DOCUMENT SEGMENT:
An MPS server may be in one of the following states: INITIALIZING, ACTIVE or FAULT. The INITIALIZING state indicates that the MPS server is busy initializing and the MPS control will hold the new client requests in its queue. The ACTIVE state indicates the MPS server is able to process new client requests. The FAULT state indicates that the MPS server is blocked on a fatal fault caused by a client. Any new client requests will be rejected with error CUDA_ERROR_MPS_SERVER_NOT_READY.

A newly launched MPS server will be in the INITIALIZING state first. After successful initialization, the MPS server goes into the ACTIVE state. When a client encounters a fatal fault, the MPS server will transition from ACTIVE to FAULT. On pre-Volta MPS, the MPS server shuts down after encountering a fatal fault. On Volta MPS, the MPS server becomes ACTIVE again after all faulting clients have disconnected.

The control daemon executable also supports an interactive mode where a user with sufficient permissions can issue commands, for example to see the current list of servers and clients or startup and shutdown servers manually.

GIVEN INFORMATION:
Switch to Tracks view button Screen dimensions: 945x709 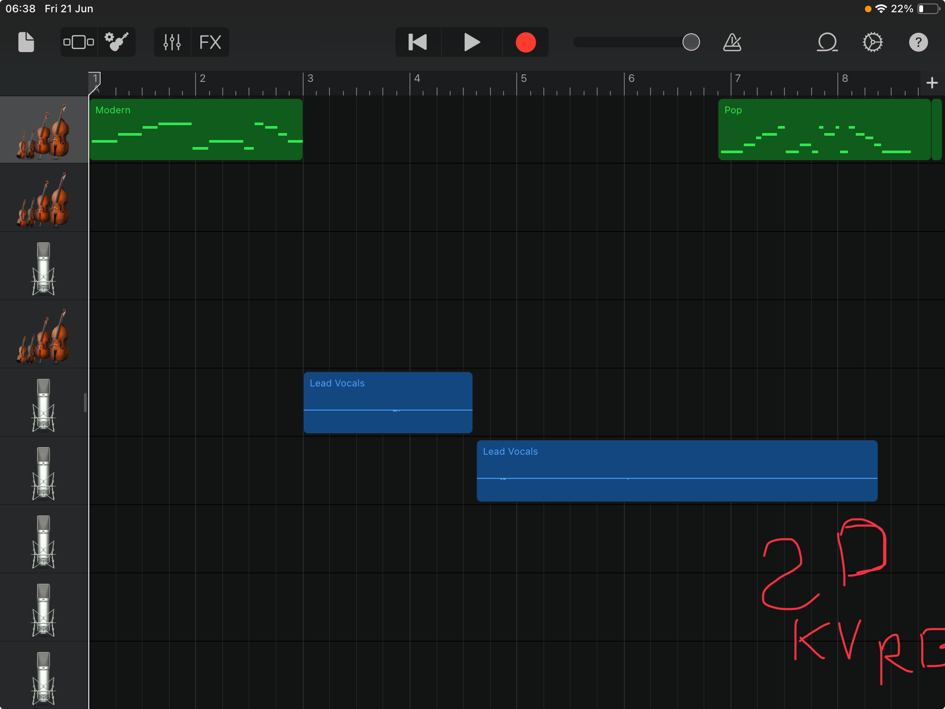coord(79,42)
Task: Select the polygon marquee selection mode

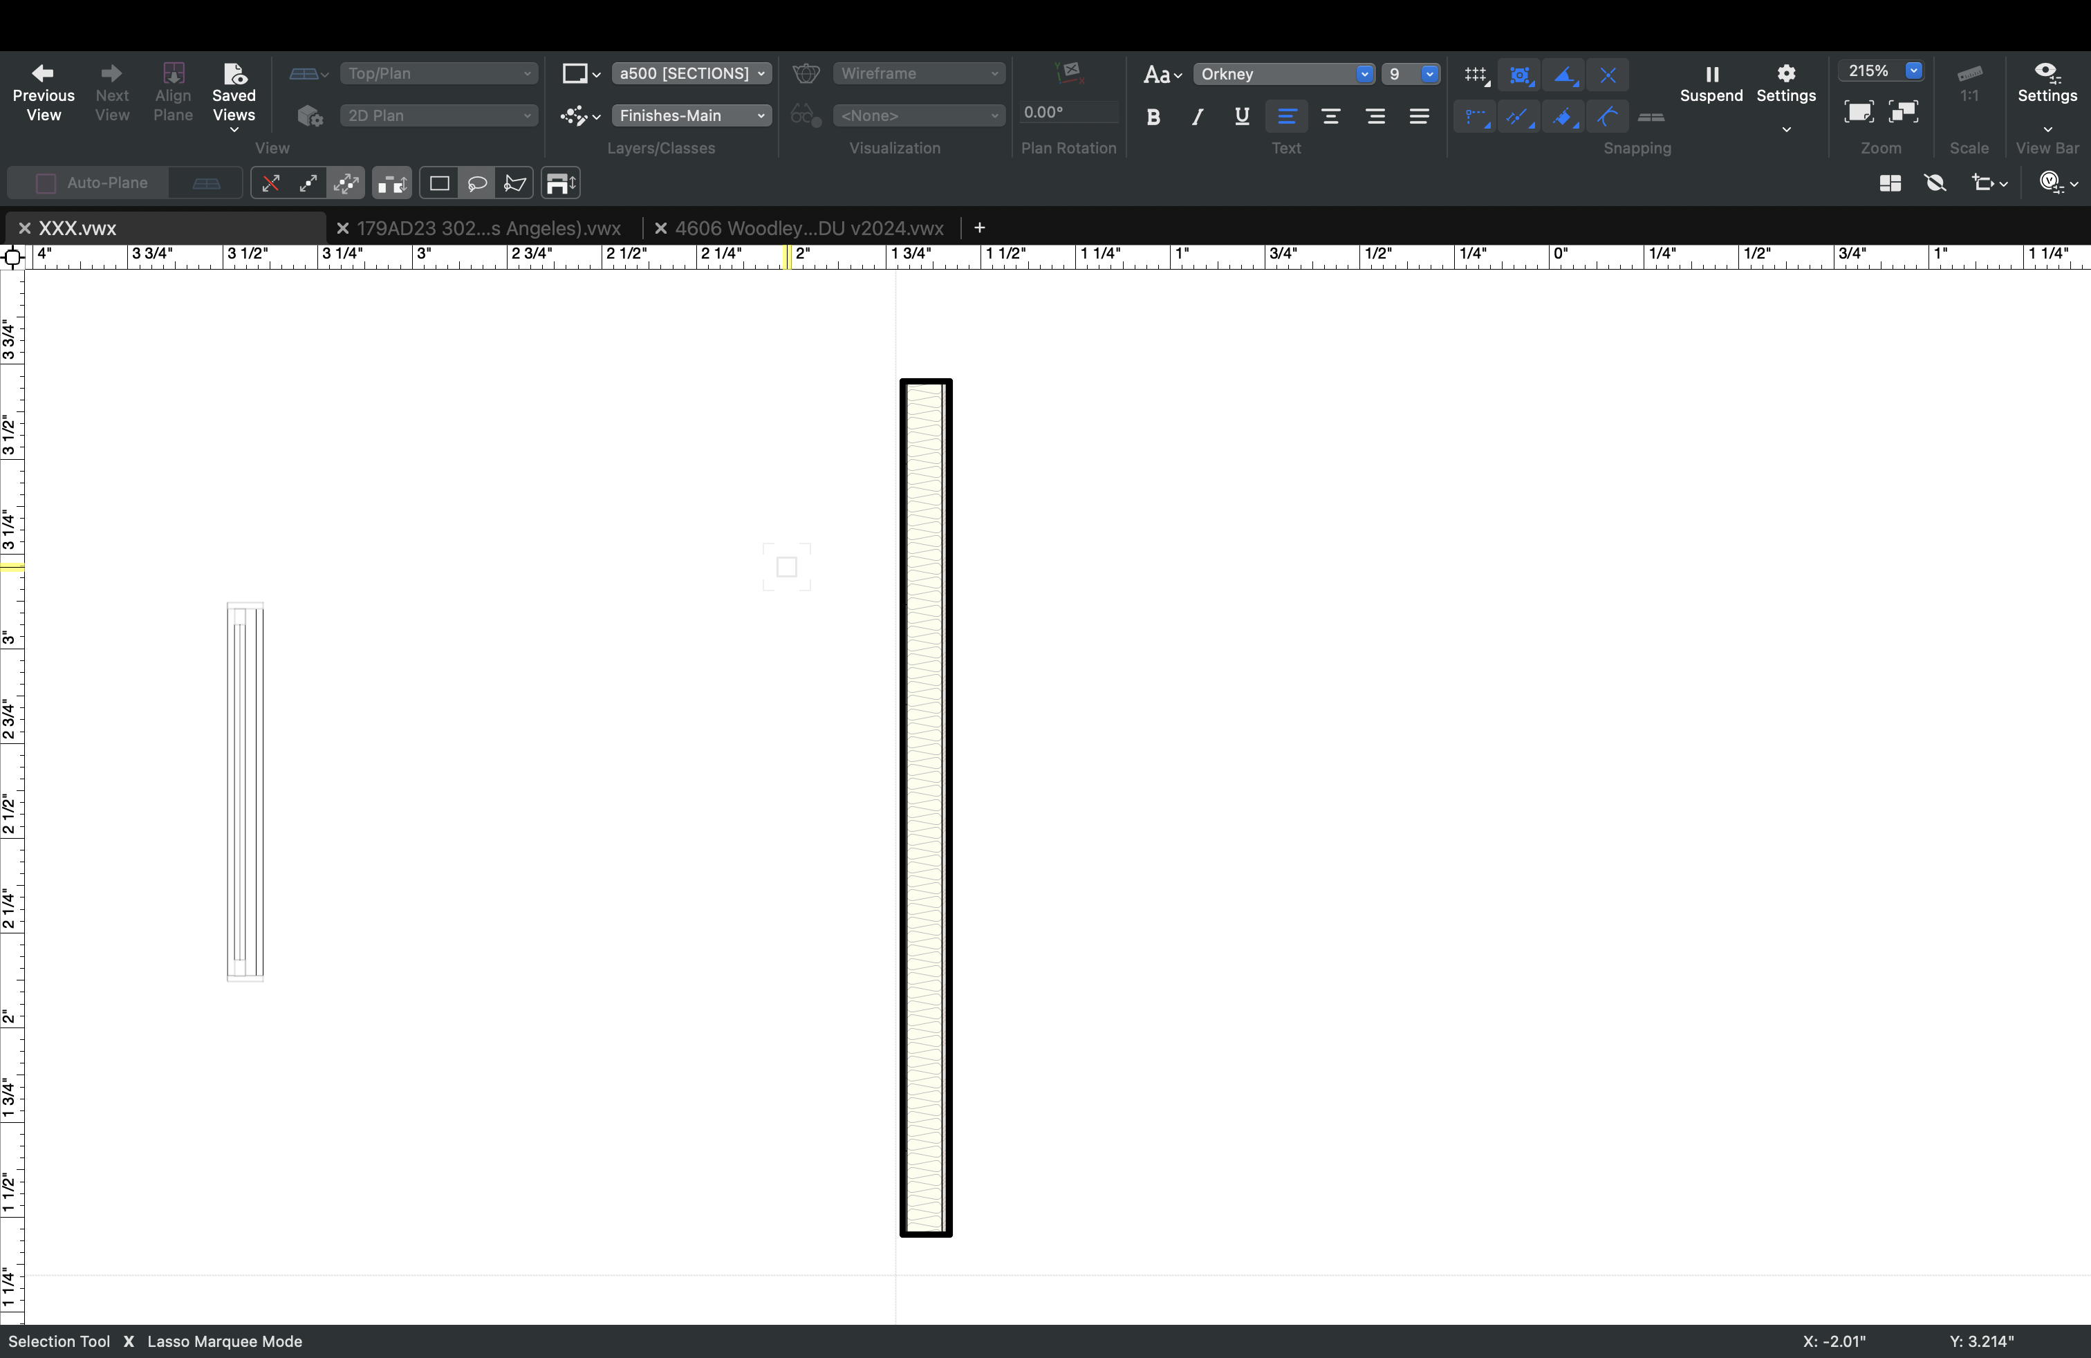Action: 515,183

GIVEN INSTRUCTION: Continue the passage on MPS server states and the control daemon, which appears above the data, starting after its last sentence.

THE RESPONSE:
Client Attach/Detach#

When CUDA is first initialized in a program, the CUDA driver attempts to connect to the MPS control daemon. If the connection attempt fails, the program continues to run as it normally would without MPS. If however, the connection attempt succeeds, the MPS control daemon proceeds to ensure that an MPS server, launched with same user ID as that of the connecting client, is active before returning to the client. The MPS client then proceeds to connect to the server.

All communication between the MPS client, the MPS control daemon, and the MPS server is done using named pipes and UNIX domain sockets. The MPS server launches a worker thread to receive commands from the client. Successful client connection will be logged by the MPS server as the client status becomes ACTIVE. Upon client process exit, the server destroys any resources not explicitly freed by the client process and terminates the worker thread. The client exit event will be logged by the MPS server.